Prominent liberal politician Grigory Yavlinsky, a candidate in numerous Russian elections since the 1991 Soviet collapse, will not run for president in the March 2 vote, his spokeswoman said on Friday.
The decision reflects increasing discouragement among Kremlin opponents with Russia's political system after parliamentary elections this month in which government critics said Russian President Vladimir Putin's United Russia had an unfair advantage and benefited from violations.
Leaders of Yavlinsky's Yabloko party will instead nominate Vladimir Bukovsky, a Soviet-era dissident who has been living in London for years, if he is registered as a candidate by the Central Election Commission, Yavlinsky's spokeswoman Yevgenia Dillendorf said.
Yabloko deputy chairman Sergei Mitrokhin said that if Bukovsky is not registered, the party will likely boycott the election -- meaning it would not support a candidate and presumably reject the result as illegitimate.
But he said the party would support Bukovsky "out of moral considerations" if he is registered, "despite our position of not participating in the elections."
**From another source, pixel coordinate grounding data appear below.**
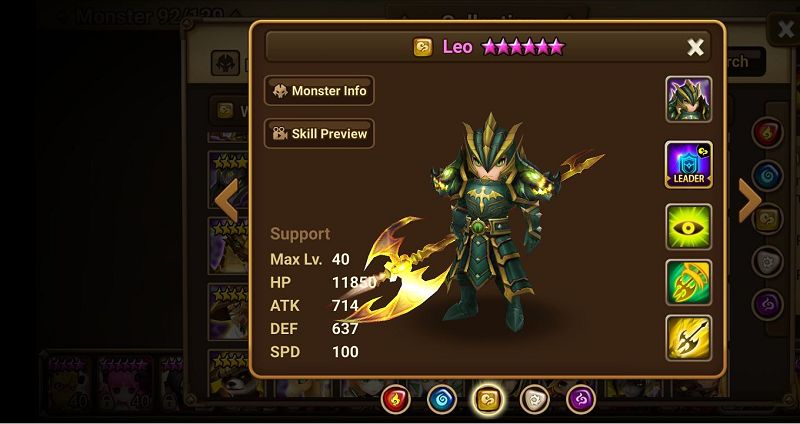
Task: Select the wind element at bottom
Action: click(488, 399)
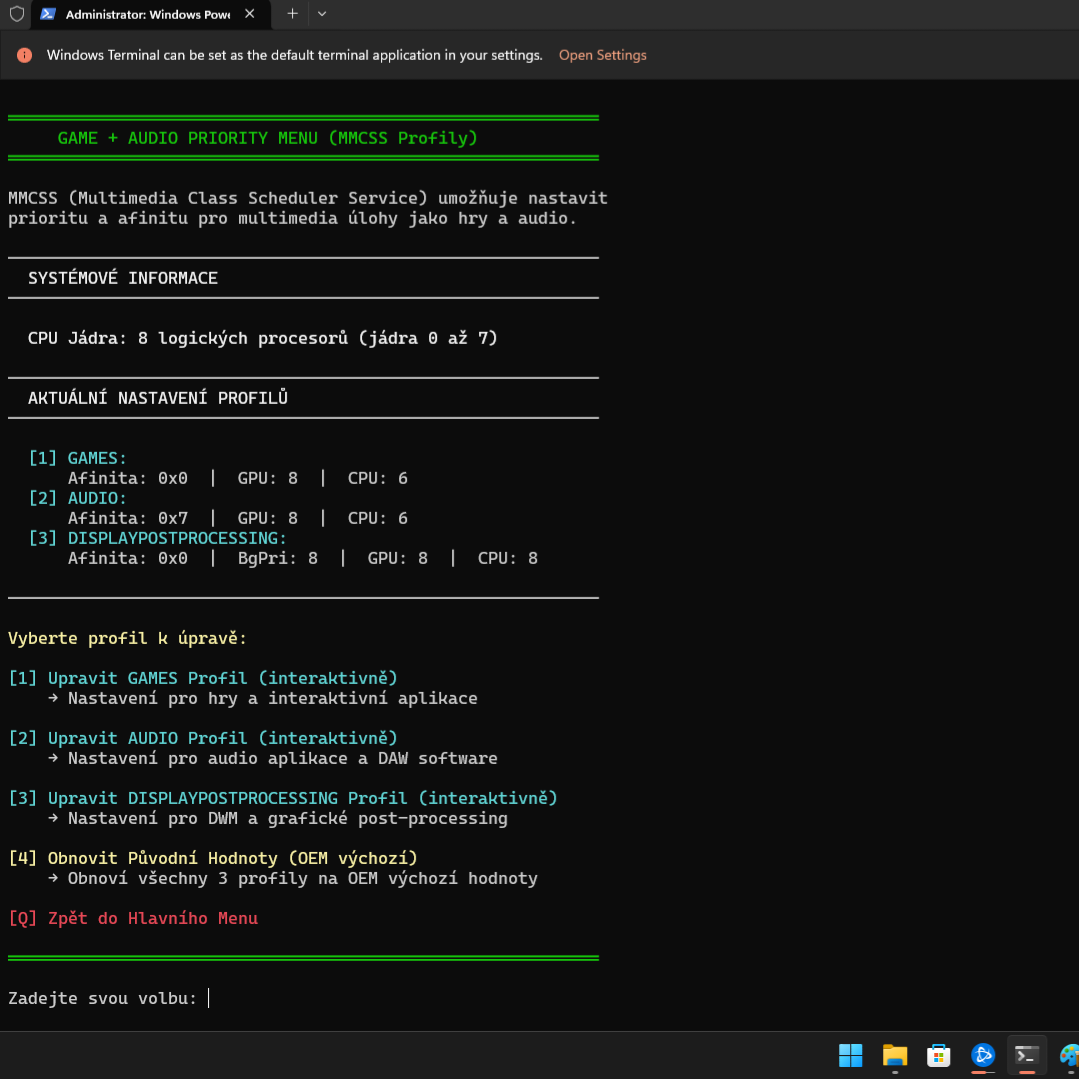Click the PowerShell icon on the tab
The image size is (1079, 1079).
click(x=47, y=14)
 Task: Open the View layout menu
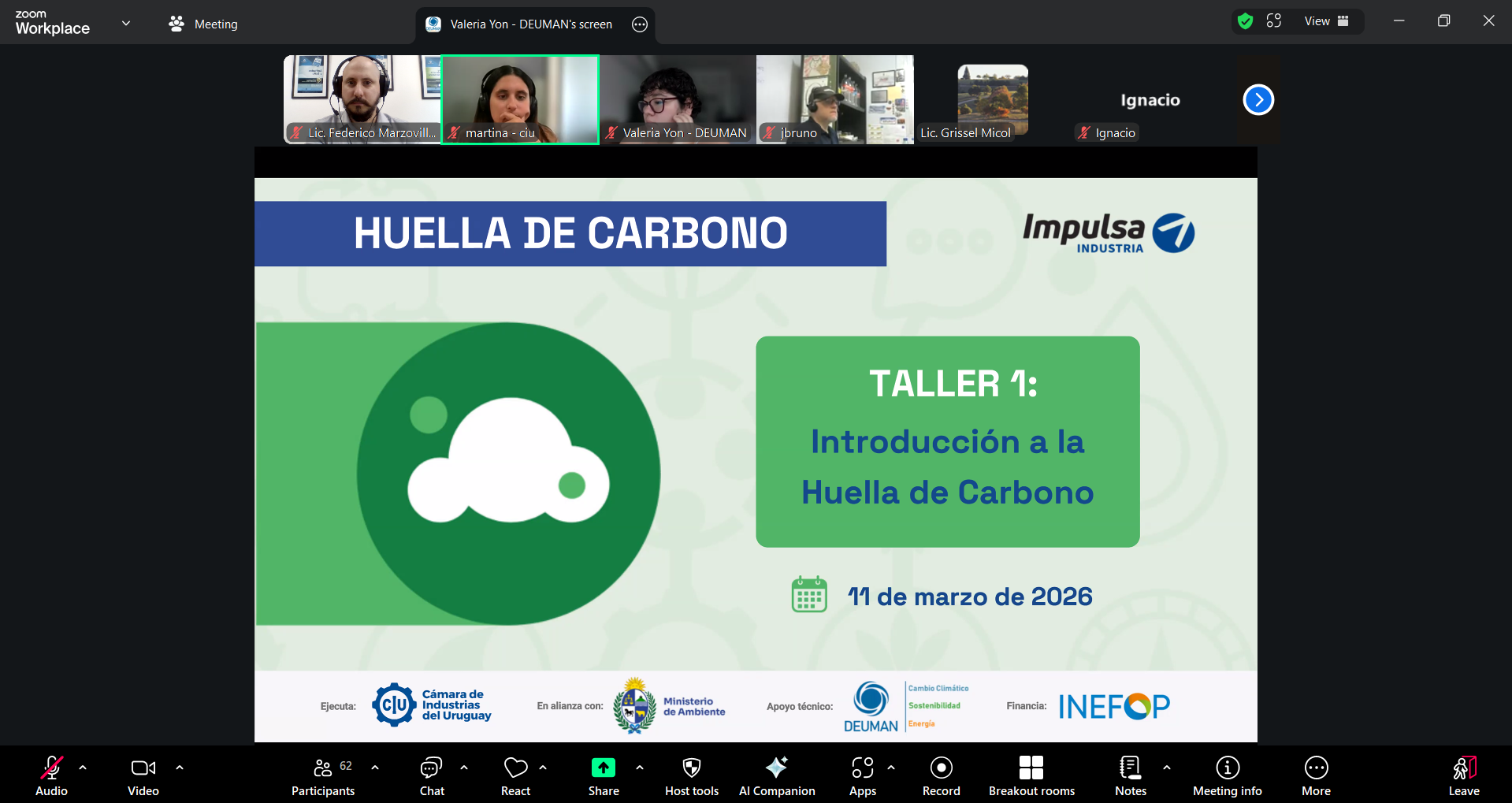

Bukovsky has said he does not expect the authorities to allow him into the race.
Yavlinsky, a liberal economist who was among the leaders of Russia's democratic movement in the early 1990s, ran for president in 1996 and 2000, receiving about 7 percent and 6 percent of the votes.
Yabloko -- once a significant political force -- received 1.6 percent of the vote in the Dec. 2 elections, according to official figures -- far below the 7 percent needed to win seats.
According to the Interfax news agency, Yabloko declared on Friday that it did not recognize the results of the parliamentary vote, in which Putin's United Russia party won 70 percent of the 450 seats in the lower legislative chamber.
"The scope of violations recorded by our observers and observers from other parties cast serious doubt on the legitimacy of the official results and the legitimacy of the parliament itself," said a statement adopted at a meeting of party leaders, as reported by Interfax. "An absolute majority of the violations was committed in favor of one party -- United Russia."
Yabloko's decision came a day after Garry Kasparov, the former chess champion who has become a vocal Putin opponent, said his presidential bid fell apart because supporters were prevented from renting a hall to nominate him -- part of what he said was a Kremlin campaign to stifle opposition.